Report each line of the entries below that contains the string "coordinates", copying those lines in full. Case counts.

[Start of Available records]

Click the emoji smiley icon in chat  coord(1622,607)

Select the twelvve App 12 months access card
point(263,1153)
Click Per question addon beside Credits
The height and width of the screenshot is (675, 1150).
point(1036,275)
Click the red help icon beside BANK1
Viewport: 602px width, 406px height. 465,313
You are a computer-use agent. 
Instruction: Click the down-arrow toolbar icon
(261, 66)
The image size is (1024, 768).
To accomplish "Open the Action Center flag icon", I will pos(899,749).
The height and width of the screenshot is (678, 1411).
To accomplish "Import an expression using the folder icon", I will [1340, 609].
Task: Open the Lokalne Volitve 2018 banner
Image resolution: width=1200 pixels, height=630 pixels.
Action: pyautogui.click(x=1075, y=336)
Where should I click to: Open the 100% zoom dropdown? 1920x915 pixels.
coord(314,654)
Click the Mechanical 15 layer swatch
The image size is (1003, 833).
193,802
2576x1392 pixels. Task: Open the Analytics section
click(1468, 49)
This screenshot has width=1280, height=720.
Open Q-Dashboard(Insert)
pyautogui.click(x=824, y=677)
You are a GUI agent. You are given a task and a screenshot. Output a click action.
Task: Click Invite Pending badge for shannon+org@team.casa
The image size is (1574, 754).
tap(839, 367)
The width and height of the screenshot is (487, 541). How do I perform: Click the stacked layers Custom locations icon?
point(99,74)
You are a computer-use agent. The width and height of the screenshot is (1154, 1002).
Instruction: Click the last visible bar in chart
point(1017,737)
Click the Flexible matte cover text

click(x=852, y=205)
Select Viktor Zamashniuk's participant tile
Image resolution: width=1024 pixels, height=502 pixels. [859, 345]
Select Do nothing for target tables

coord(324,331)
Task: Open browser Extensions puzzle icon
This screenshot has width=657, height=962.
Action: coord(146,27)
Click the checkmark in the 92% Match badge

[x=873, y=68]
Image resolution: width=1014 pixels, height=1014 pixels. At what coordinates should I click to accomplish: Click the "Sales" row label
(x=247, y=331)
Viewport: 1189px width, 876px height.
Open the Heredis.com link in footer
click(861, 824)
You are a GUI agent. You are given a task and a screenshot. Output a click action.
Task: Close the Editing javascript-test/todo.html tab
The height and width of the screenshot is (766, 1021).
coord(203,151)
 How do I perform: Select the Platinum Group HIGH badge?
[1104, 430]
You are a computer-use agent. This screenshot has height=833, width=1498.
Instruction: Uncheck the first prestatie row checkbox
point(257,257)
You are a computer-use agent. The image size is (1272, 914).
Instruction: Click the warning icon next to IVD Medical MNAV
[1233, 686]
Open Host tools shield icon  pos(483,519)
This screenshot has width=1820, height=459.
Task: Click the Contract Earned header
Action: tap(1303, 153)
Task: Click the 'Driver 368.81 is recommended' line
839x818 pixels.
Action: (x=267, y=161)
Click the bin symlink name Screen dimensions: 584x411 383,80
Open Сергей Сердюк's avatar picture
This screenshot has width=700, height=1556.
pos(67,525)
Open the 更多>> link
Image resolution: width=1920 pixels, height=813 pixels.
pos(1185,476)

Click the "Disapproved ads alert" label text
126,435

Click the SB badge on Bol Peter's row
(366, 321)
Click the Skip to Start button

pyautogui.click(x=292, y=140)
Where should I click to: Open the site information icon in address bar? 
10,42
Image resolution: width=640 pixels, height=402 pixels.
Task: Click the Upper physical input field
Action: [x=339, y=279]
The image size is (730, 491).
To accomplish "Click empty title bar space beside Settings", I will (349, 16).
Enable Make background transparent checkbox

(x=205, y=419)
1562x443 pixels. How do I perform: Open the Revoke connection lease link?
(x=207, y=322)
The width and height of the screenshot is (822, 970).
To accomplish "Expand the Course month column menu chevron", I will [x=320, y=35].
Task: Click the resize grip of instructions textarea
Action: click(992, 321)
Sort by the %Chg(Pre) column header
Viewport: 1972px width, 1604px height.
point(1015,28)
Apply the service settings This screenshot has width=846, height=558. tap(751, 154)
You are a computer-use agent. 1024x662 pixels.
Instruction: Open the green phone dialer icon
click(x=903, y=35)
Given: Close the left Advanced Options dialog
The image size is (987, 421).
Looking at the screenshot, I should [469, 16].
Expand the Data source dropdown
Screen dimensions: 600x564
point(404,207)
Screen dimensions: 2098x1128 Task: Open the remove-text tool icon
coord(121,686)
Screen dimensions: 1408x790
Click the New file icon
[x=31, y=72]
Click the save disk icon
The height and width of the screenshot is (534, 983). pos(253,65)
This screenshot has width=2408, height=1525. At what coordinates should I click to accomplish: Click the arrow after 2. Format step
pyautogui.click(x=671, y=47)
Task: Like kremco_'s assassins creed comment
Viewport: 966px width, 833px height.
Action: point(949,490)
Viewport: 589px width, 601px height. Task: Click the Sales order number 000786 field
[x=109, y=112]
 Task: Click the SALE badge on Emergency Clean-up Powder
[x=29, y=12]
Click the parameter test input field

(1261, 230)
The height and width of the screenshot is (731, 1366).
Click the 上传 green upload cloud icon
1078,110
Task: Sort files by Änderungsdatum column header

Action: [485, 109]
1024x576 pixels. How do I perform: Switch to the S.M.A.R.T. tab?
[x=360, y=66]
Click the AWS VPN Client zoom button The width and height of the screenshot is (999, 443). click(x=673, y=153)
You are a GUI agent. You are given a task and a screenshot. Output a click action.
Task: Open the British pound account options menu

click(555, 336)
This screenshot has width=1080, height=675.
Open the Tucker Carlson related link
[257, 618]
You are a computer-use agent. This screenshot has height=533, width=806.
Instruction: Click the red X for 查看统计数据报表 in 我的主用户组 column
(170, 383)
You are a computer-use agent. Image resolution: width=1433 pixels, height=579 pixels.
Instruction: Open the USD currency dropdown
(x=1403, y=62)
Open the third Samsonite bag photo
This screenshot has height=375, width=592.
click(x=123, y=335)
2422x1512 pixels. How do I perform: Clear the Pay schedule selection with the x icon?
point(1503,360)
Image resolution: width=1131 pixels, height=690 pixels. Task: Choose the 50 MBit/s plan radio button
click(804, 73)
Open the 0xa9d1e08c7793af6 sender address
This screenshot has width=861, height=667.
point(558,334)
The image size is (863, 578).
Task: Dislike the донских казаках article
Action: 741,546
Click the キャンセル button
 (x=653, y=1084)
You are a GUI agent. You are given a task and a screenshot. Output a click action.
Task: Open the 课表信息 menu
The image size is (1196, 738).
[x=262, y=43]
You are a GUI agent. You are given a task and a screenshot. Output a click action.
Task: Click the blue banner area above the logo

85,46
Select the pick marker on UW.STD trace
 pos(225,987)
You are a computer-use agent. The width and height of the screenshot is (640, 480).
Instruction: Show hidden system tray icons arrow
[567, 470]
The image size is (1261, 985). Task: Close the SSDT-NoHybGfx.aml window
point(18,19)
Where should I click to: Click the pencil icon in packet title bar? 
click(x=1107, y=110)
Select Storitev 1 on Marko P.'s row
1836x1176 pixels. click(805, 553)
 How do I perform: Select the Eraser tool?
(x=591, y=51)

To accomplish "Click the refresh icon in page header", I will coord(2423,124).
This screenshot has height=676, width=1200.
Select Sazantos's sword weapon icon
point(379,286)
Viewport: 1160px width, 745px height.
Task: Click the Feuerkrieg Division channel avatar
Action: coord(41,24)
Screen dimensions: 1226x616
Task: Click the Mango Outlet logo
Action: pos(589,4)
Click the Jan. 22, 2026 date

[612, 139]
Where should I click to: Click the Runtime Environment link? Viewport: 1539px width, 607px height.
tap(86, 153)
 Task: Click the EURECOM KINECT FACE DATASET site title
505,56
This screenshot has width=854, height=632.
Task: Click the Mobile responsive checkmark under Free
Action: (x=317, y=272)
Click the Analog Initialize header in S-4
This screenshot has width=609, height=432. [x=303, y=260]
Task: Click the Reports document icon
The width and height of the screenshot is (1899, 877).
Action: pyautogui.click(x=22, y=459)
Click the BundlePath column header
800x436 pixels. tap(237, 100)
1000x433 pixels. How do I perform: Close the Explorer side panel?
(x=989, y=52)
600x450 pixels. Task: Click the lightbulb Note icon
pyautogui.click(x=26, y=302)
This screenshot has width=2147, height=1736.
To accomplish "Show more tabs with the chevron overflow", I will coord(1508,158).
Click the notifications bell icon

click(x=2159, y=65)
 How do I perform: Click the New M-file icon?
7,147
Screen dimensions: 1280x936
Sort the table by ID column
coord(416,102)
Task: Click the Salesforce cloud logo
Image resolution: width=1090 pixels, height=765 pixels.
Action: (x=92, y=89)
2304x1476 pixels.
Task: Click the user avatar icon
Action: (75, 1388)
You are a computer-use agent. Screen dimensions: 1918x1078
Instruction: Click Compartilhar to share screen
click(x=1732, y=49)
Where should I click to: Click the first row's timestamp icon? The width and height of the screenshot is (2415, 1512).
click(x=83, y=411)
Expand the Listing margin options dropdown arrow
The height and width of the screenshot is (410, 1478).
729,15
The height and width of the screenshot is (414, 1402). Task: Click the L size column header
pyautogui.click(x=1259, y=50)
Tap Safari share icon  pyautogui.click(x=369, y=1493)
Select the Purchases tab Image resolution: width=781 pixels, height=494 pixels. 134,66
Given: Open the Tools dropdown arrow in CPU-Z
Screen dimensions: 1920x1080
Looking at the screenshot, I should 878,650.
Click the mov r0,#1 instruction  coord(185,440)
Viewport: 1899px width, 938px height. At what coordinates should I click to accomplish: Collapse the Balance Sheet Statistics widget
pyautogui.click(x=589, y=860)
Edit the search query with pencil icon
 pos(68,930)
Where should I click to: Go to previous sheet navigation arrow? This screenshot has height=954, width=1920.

[End of Available records]

- [Expected answer]:
Image resolution: width=1014 pixels, height=1014 pixels. At what coordinates should I click to accomplish: Click the "Sales" row label
This screenshot has width=2408, height=1525. At what coordinates should I click to accomplish: Click the arrow after 2. Format step
Viewport: 1899px width, 938px height. At what coordinates should I click to accomplish: Collapse the Balance Sheet Statistics widget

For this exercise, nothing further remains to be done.